Politics

Deficit Attention Disorder

Obama struck a bipartisan deal on tax cuts. Can he do the same on deficit reduction? 

Senate Minority Leader Mitch McConnell and House Minority Leader John Boehner talk with reporters.

President Obama’s tax deal may have irked his liberal base. It may have left congressional Democrats seething. It may have rankled some Republicans who wanted to extend the Bush tax cuts permanently, instead of for two years. But at least it proved that the two parties can sit down and hash out a compromise, right? Which could bode well for a similar deal to reduce the deficit, right? Right?

Nah. All this compromise proved is that Democrats and Republicans can trade favors that aren’t especially damaging to either side. It wasn’t the kind of painful chit-swapping that deficit reduction will entail. And it certainly doesn’t bring us any closer to solving the deficit crisis—if anything, it pushes us farther away.

The deal on the Bush tax cuts does represent compromise. It’s just not a tough compromise. Both parties traded policies that were good for both parties—a tax cut extension for Republicans, an unemployment insurance extension for Democrats, an estate tax reduction for Republicans, a student-loan credit for Democrats, and so on. It’s like two kids dividing a bowl of Halloween candy and then complaining because each thinks the other got more.

A fight over deficit reduction, on the other hand, would require trading painful policies, not pleasurable ones. Just look at the myriad deficit reduction plans that have cropped up in recent weeks. The Bipartisan Policy Center would impose a five-year freeze on discretionary spending, a cap on Medicare benefits, and a 6.5 percent sales tax. A new plan by the Center for American Progress would raise taxes on the rich, reinstate the estate tax, and tax foreign oil—not exactly a bipartisan conversation-starter. The president’s commission would raise the retirement age and “simplify” the tax system (which would also make it generate more revenue). This last plan—the only one with any real influence—failed to get the 14 out of the 18 votes necessary to recommend it to Congress. If a group of business leaders and former government officials couldn’t reach consensus, how will a group of currently serving officials with reelections at stake agree?

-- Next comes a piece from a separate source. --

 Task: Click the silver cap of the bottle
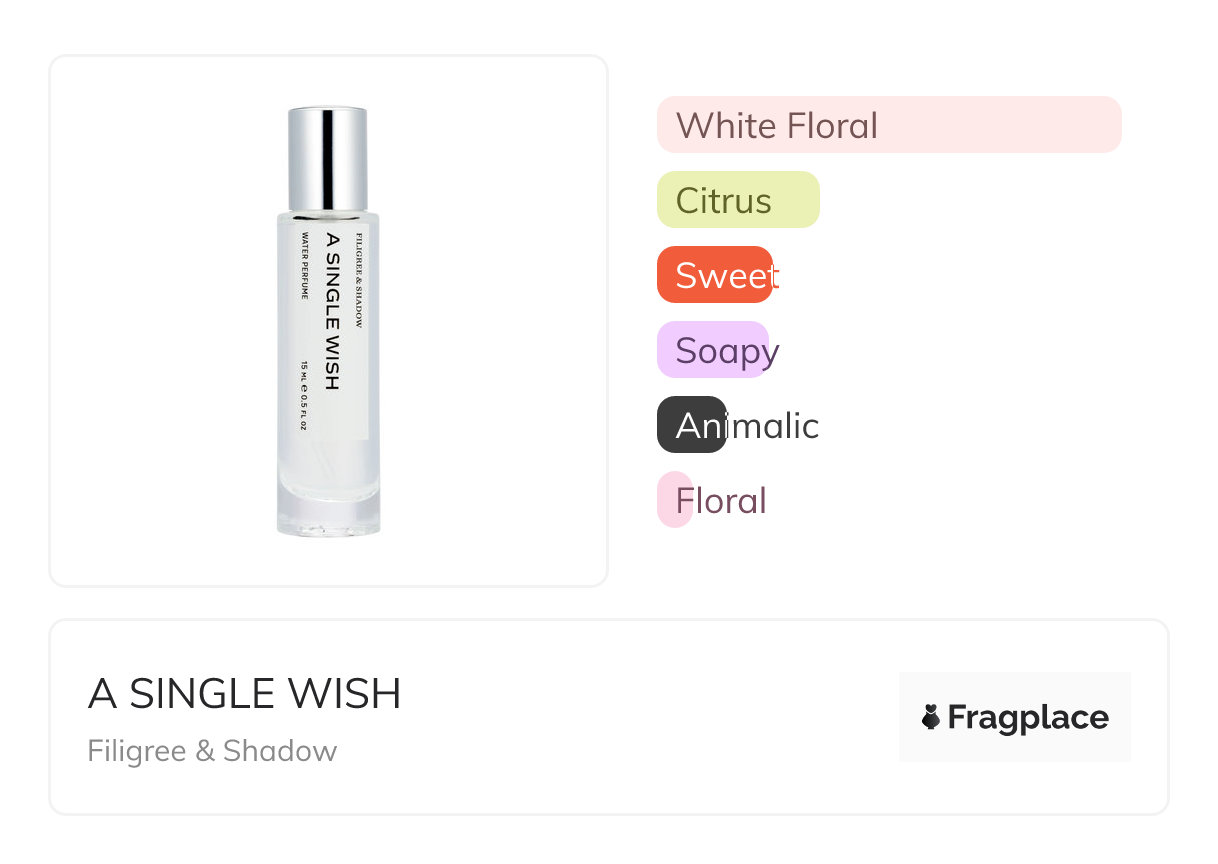click(328, 159)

Another difference between the tax cut deal and deficit reduction: The tax cuts had a deadline. Republicans and Democrats needed to agree on a plan, or else the Bush tax cuts would have expired on Jan. 1—a scenario that horrified both parties, albeit for different reasons. (Some liberal commentators, including Paul Krugman, support letting the cuts lapse.) The parties had two options: make a deal, or sabotage the whole thing and try to blame the failure on the other party. Compromise made sense for both sides.

A do-or-die moment hasn’t arrived for deficit reduction—yet. The annual deficit exceeded $1.4 trillion this year, and the total national debt has reached $13.8 trillion. Politicos on left and right are harping on the need to reduce the deficit. Think tanks seem to hold weekly forums on the topic. A new wave of Republicans was elected on platforms of fiscal hawkishness. Economists disagree on just how urgent reducing the deficit is. But most acknowledge the need to address it. The indicators of true fiscal crisis—rising interest rates, a sliding dollar, investors threatening to pull their money out of Treasury bonds—haven’t happened yet. And until they do, it’s hard to imagine the two parties mustering the necessary bipartisan spirit.

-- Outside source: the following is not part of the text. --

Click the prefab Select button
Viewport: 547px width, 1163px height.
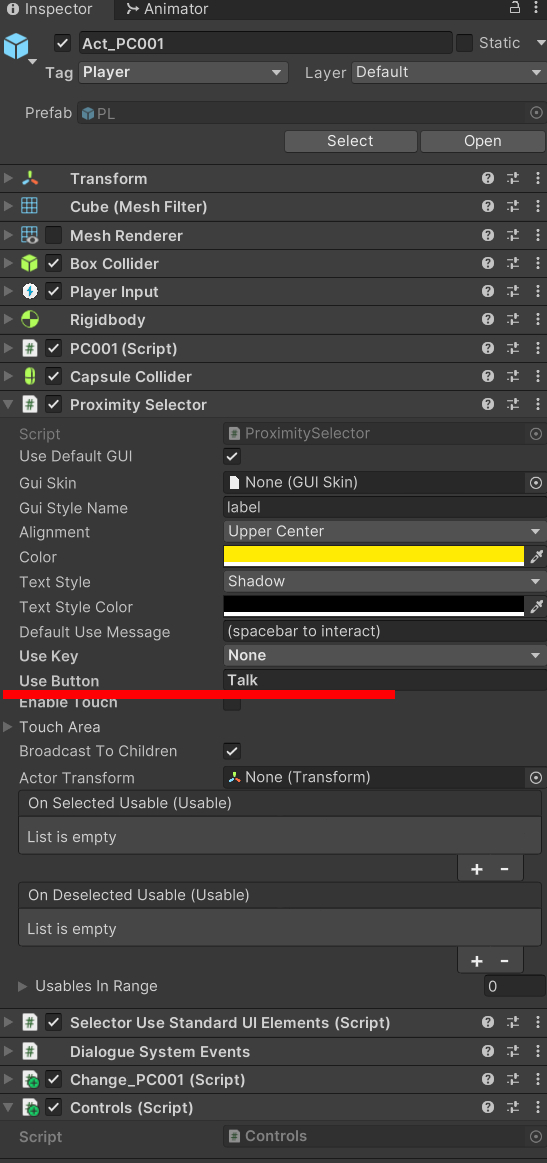coord(350,141)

If anything, Obama’s tax deal shows that deficit reduction isn’t on the horizon. The plan—a combination of extending old cuts and granting new breaks—would expand the deficit by an estimated $700 billion to $900 billion. Which, my colleague Annie Lowrey points out, amounts to a second stimulus. The White House assures Americans that the plan will not worsen the deficit in the medium and long terms. Setting aside that arithmetic-defying statement, it’s fair to push for stimulus now and belt-tightening later on the grounds that the economy is still slumping and spurring economic growth is the best way to reduce the deficit.

But the fact that congressional leaders have agreed to balloon the deficit even further without blinking—and that Americans haven’t been yelling about it—suggests it’s no one’s top priority. Americans have been telling pollsters that deficit reduction is more important than economic stimulus. But it’s hard to imagine voters punishing their representatives, Democrat or Republican, for cutting their taxes.

Assuming that bipartisanship on a relatively easy issue presages bipartisanship on a tough issue ignores what bipartisanship is: a series of self-interested political decisions that happen to line up. Just because those interests line up on tax cuts—neither party wants to see all cuts lapse in 2011—does not mean they line up on deficit reduction. Democrats can “reach out” to Republicans all they want. Obama can “fight harder” and show more “nerve” than anyone thought possible. But as we’ve learned from health care reform, Wall Street reform, and the stimulus package, bipartisanship occurs only when it absolutely has to.